On the Efficiency of Sinkhorn-Knopp for Entropically Regularized Optimal Transport

The Sinkhorn--Knopp (SK) algorithm is a cornerstone method for matrix scaling and entropically regularized optimal transport (EOT). Despite its empirical efficiency, existing theoretical guarantees to achieve a target marginal accuracy $\varepsilon$ deteriorate severely in the presence of outliers, bottlenecked either by the global maximum regularized cost $\eta\|C\|_\infty$ (where $\eta$ is the regularization parameter and $C$ the cost matrix) or the matrix's minimum-to-maximum entry ratio $\nu$. This creates a fundamental disconnect between theory and practice.In this paper, we resolve this discrepancy.
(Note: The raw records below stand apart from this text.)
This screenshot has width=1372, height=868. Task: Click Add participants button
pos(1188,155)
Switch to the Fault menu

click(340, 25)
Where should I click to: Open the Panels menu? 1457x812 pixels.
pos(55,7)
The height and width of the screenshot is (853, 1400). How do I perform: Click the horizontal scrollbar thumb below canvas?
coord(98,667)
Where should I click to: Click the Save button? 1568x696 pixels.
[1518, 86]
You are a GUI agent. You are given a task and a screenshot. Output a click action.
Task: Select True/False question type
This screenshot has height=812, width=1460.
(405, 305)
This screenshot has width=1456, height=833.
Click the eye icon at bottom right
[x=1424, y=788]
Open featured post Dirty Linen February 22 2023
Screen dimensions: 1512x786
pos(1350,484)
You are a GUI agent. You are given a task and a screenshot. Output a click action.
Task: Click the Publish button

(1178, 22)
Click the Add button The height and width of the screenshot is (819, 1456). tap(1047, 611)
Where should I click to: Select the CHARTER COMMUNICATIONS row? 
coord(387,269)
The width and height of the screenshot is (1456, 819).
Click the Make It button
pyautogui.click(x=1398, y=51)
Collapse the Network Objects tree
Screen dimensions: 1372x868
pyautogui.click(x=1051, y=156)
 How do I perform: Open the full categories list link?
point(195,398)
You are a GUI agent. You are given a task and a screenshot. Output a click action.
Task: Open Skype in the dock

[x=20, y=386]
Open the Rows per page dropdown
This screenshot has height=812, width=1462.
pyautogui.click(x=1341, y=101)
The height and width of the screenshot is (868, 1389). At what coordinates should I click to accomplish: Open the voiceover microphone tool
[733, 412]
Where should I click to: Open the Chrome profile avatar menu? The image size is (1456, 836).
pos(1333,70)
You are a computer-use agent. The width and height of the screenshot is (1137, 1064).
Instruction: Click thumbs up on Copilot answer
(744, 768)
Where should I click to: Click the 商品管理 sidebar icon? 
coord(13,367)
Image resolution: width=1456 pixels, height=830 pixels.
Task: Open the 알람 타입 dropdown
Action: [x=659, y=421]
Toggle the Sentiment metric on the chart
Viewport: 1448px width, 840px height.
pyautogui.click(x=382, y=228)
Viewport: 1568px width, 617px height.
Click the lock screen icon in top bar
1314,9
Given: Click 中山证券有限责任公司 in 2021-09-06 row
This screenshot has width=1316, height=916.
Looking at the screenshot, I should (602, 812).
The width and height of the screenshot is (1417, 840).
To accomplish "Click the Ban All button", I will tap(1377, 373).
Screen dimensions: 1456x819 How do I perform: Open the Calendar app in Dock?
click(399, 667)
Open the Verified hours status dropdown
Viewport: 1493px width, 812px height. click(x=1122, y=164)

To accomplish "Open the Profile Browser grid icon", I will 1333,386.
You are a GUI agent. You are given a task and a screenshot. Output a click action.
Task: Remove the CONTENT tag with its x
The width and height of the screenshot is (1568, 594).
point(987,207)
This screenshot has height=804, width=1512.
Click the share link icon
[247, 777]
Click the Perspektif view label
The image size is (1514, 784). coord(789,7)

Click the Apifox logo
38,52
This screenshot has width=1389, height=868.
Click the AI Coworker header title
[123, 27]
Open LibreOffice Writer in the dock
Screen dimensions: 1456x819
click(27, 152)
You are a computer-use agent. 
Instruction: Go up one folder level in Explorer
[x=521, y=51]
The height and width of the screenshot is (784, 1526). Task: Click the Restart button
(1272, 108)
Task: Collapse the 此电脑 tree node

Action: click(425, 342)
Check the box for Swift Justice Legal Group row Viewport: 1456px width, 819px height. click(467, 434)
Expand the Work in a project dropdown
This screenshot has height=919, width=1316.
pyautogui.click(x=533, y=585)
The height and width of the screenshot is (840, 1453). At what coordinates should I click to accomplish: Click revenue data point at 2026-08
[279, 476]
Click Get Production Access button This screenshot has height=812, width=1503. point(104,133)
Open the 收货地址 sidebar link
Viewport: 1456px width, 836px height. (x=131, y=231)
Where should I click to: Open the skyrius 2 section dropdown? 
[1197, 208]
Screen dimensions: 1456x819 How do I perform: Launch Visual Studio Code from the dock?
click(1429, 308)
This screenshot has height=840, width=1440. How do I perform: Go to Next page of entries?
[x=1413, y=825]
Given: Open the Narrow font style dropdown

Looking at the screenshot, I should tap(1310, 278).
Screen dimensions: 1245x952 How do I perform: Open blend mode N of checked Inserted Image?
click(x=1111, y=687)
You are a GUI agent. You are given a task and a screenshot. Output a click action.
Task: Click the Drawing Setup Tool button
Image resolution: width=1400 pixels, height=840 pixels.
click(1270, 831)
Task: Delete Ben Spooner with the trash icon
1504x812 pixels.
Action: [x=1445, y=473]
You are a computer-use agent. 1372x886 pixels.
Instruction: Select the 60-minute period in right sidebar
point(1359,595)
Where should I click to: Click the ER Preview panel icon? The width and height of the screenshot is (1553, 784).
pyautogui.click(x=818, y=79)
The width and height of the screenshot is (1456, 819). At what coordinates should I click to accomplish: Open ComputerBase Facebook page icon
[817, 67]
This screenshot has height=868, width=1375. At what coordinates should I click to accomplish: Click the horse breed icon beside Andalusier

For EOT, we introduce the novel concept of well-boundedness, a local bulk mass property that rigorously isolates the well-behaved portion of the data from extreme outliers. We prove that governed by this fundamental notion, SK recovers the target transport plan for a problem of dimension $n$ in $O(\log n - \log \varepsilon)$ iterations, completely independent of the regularized cost $\eta\|C\|_\infty$. Furthermore, we show that a virtually cost-free pre-scaling step eliminates the dimensional dependence entirely, accelerating convergence to a strictly dimension-free $O(\log(1/\varepsilon))$ iterations.Beyond EOT, we establish a sharp phase transition for general $(\boldsymbol{u},\boldsymbol{v})$-scaling governed by a critical matrix density threshold. We prove that when a matrix's density exceeds this threshold, the iteration complexity is strictly independent of $\nu$. Conversely, when the density falls below this threshold, the dependence on $\nu$ becomes unavoidable; in this sub-critical regime, we construct instances where SK requires $\Omega(n/\varepsilon)$ iterations.